§ Directions
If a line in the entries below includes the string "search", copy it out.
-- The input follows --
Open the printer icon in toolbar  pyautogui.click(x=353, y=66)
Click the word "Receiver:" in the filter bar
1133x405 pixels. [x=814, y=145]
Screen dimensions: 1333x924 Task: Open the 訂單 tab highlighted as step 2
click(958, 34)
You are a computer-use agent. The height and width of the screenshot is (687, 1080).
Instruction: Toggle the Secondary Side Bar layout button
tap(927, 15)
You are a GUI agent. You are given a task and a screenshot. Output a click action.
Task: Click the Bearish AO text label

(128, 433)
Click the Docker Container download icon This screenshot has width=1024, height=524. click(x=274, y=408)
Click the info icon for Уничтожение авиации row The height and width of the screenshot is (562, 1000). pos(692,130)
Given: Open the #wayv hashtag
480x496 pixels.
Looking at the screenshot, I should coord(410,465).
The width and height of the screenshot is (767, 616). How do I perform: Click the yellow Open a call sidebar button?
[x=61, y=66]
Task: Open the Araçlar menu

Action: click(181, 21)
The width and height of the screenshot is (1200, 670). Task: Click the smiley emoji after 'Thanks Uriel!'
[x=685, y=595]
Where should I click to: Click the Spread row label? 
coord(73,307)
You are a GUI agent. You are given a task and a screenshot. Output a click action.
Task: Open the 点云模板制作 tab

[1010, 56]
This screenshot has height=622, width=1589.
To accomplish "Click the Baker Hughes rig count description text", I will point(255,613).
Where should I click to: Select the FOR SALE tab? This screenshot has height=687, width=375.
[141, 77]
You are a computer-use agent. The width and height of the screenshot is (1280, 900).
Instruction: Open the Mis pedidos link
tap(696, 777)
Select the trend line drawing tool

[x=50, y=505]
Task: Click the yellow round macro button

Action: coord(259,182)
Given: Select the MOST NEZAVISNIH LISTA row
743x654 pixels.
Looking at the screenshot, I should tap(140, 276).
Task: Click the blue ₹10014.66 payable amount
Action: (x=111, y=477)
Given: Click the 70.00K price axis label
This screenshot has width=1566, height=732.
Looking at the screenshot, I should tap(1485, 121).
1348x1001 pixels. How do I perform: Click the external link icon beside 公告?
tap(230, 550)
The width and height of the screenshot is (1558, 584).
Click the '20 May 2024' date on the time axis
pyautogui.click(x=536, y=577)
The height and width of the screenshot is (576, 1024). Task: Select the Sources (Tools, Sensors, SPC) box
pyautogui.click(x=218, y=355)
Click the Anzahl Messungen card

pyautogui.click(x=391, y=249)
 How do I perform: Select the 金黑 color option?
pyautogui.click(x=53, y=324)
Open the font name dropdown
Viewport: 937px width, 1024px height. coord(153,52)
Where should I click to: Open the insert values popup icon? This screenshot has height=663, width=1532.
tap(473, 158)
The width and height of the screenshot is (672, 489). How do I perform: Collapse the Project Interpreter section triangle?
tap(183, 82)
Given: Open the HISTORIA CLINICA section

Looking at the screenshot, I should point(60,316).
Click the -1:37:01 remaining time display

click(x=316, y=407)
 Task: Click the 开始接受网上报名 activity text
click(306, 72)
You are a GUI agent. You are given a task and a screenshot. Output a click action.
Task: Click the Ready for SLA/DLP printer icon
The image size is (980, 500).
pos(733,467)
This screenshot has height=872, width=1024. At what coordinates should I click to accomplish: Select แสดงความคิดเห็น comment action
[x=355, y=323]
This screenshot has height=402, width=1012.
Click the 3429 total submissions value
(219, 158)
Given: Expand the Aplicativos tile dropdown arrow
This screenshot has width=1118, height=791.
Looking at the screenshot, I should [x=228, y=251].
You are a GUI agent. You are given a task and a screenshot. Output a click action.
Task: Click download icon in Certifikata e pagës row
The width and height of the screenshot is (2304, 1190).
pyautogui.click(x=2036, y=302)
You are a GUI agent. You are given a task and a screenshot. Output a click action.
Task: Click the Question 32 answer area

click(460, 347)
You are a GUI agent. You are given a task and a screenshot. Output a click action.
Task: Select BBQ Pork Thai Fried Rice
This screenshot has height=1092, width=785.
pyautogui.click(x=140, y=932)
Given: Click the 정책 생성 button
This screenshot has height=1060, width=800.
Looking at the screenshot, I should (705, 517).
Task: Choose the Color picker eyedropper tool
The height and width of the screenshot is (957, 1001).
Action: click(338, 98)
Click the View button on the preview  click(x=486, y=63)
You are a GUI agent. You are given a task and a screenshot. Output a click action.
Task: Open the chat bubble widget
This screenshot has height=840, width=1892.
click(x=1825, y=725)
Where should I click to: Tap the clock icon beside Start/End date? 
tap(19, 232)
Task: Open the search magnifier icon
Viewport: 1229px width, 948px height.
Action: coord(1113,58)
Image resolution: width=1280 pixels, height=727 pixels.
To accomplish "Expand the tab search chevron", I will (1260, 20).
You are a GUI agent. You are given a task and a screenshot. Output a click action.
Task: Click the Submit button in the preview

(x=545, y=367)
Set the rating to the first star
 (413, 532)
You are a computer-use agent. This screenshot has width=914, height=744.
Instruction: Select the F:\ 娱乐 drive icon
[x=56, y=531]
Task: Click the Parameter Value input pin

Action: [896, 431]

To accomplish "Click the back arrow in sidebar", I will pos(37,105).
-- The input concluded --
§ Worked solution
Task: Open the search magnifier icon
To accomplish "Expand the tab search chevron", I will (1260, 20).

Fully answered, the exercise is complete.